BILA-2157, BILA-2157-BS-药物合成数据库

【药物名称】BILA-2157, BILA-2157-BS

化学结构式(Chemical Structure):

参考文献No.	530073
标题:	Discovery of non-peptidic P2-P3 butanediamide renin inhibitors with high oral efficacy
作者:	Simoneau, B.; Lavall閑, P.; Anderson, P.C.; Bailey, M.; Bantle, G.; Berthiaume, S.; Chabot, C.; Fazal, G.; Halmos, T.; Ogilvie, W.W.; Poupart, M.A.; Thavonekham, B.; Xin, Z.; Thibeault, D.; Bolger, G.; Panzenbeck, M.; Winquist, R.; Jung, G.L.
来源:	Bioorg Med Chem 1999,7(3),489

合成路线图解说明: The reaction of succinic anhydride (I) with the lithium salt of the chiral oxazolidinone (II) in THF gives 3-(hydroxysucccinyl)-4(S)-isopropyloxazolidin-2-one (III), which is treated successively with oxalyl chloride, CH2N2 and HBr to yield the bromomethyl derivative (IV). The cyclization of (IV) with thiourea in refluxing isopropanol affords the 2-aminothiazol derivative (V), which is protected with 2,2,2-trichloroethyl chloroformate by means of DIEA and DMAP in dichloromethane giving the carbamate (VI). The reaction of (VI) with tert-butyl 2-bromoacetate (VII) by means of sodium hexamethyldisilazane (NaHMDS) in THF yields the chiral butyrate (VIII), which is hydrolyzed with TFA in dichloromethane to the chiral butyric acid (IX). The condensation of (IX) with the intermediate amine (X) by means of BOP-PF6 and DIEA in DMF affords the corresponding amide (XI), which is treated with magnesium methoxide in methanol to eliminate the oxazolidinone group (the chiral inductor) providing the methyl ester (XII). The hydrolysis of (XII) with NaOH, followed by condensation with amine (XIII) (J Org Chem 1988, 53: 6109; J Med Chem 1993, 36: 449) gives the protected intermediate (XIV), which is finally deprotected by reaction with Zn/HCl in aqueous dioxane.

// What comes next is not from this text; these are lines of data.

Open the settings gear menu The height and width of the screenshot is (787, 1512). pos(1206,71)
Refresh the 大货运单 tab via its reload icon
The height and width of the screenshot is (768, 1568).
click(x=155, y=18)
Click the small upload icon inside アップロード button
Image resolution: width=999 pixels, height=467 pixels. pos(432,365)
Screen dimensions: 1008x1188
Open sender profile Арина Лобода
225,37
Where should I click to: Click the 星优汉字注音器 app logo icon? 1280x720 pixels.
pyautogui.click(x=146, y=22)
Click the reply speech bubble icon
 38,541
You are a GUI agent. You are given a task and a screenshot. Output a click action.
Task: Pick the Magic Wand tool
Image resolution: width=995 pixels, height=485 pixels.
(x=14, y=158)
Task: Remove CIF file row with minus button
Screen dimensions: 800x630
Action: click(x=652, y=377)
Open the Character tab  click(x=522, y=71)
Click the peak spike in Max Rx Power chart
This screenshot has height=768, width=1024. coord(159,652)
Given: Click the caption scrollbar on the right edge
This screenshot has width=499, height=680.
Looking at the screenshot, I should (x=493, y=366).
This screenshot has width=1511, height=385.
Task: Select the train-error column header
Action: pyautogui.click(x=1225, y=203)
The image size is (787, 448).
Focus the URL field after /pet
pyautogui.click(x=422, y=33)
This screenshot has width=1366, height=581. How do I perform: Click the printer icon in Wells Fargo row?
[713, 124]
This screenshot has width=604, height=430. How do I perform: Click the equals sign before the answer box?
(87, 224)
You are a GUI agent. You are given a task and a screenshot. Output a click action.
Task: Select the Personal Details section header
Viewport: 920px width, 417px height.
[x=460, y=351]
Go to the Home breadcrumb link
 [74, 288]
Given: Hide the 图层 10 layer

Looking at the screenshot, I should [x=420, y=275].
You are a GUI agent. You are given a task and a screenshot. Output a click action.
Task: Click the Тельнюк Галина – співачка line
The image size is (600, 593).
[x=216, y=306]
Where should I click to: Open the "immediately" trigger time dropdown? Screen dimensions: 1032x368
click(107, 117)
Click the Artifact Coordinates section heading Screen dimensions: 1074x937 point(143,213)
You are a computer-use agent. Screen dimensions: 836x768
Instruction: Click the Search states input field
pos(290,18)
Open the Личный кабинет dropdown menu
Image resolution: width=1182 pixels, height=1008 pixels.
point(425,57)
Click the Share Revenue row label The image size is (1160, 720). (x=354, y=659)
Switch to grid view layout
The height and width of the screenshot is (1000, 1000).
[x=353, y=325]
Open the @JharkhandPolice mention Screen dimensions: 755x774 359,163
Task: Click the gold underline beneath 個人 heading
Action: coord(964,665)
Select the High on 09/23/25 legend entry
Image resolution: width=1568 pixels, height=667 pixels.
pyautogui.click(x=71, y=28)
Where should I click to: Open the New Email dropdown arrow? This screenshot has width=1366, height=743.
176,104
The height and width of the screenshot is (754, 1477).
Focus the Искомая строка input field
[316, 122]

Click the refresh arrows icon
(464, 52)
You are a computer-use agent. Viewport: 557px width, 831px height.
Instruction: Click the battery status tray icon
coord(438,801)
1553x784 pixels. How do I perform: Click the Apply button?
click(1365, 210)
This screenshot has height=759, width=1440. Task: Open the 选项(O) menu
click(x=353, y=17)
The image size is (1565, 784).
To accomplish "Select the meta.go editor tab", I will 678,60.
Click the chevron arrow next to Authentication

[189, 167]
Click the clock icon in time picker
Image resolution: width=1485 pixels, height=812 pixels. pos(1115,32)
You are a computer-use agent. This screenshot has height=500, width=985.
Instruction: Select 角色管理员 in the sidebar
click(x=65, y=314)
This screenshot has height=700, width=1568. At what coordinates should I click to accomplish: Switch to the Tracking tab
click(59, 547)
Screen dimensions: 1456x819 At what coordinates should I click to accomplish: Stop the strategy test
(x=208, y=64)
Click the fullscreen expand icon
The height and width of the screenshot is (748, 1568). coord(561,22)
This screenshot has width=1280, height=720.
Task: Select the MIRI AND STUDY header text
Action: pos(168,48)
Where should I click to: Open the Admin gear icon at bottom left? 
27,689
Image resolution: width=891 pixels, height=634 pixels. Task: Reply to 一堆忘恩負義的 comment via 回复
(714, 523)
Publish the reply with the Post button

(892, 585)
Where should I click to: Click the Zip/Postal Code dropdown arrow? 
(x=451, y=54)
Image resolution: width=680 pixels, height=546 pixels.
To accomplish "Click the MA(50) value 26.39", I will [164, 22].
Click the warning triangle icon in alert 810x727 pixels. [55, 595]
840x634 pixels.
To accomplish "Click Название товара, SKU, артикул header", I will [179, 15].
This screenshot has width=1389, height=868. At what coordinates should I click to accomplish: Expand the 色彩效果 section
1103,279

合成路线图解说明: The intermediate amine (X) has been obtained as follows: The reaction of ethyl 2-bromoacetate (XV) with cyclohexylmethylamine (XVI) by means of Et3N in THF gives the N-(cyclohexylmethyl)glycine ethyl ester (XVII), which is protected with (Boc)2O in dichloromethane yielding (XVIII). The hydrolysis of (XVIII) with NaOH in water gives the corresponding free acid (XIX), which is condensed with 2-[2-(methylamino)ethyl]pyridine (XX) by means of BOP-PF6 and DIEA in DMF to provide the amide (XXI). Finally, this compound is deprotected with HCl in dioxane/water to obtain the ddesired intermediate (X).

参考文献No.	547400
标题:	Practical synthesis of BILA 2157 BS, a potent and orally active renin inhibitor: Use of an enzayme-catalyzed hydrolysis for the preparation of homochiral succinic acid derivatives
作者:	Beaulieu, P.L.; Gillard, J.; Bailey, M.; Beaulieu, C.; Duceppe, J.S.; Lavallee, P.; Wernic, D.
来源:	J Org Chem 1999,64(18),6622

合成路线图解说明: The condensation of dimethyl malonate (I) with 2-cloroallyl chloride (II) by means of sodium methoxide in hot methanol gives the alkylmalonate (III), which is treated with tert-butyl bromoacetate (IV), NaOH and benzyltriethylammonium chloride to yield the tricarboxylic ester (V). Partial decarboxylation of (V) with KOH in hot methanol/water affords the succinic acid derivative (VI), which is submitted to enzymatic hydrolysis with Alcalase 2.4L to provide the chiral monoester (VII). The condensation of monoacid (VII) with amine (VIII) by means of HOBT, DCC, and DIEA in THF gives the amide (IX), which is treated with TFA to eliminate the tert-butyl protecting group yielding the acid (X). The condensation of (X) with amine (XI) by means of NMM and pivaloyl chloride affords the amide (XII), which is treated with 2-methoxypropene (XIII) and TsOH in dichloromethane to protect the vicinal hydroxy groups giving the dioxolane (XIV). The bromination of the allyl double bond of (XIV) with NBS in tert-butyl methyl ether/water gives 3-bromo-2-oxopropyl derivative (XV).

合成路线图解说明: The thiazole ring formation by cyclization of (XV) with thiourea (XVI) gives intermediate (XVII), which is finally deprotected with methanesulfonic acid in dichloromethane.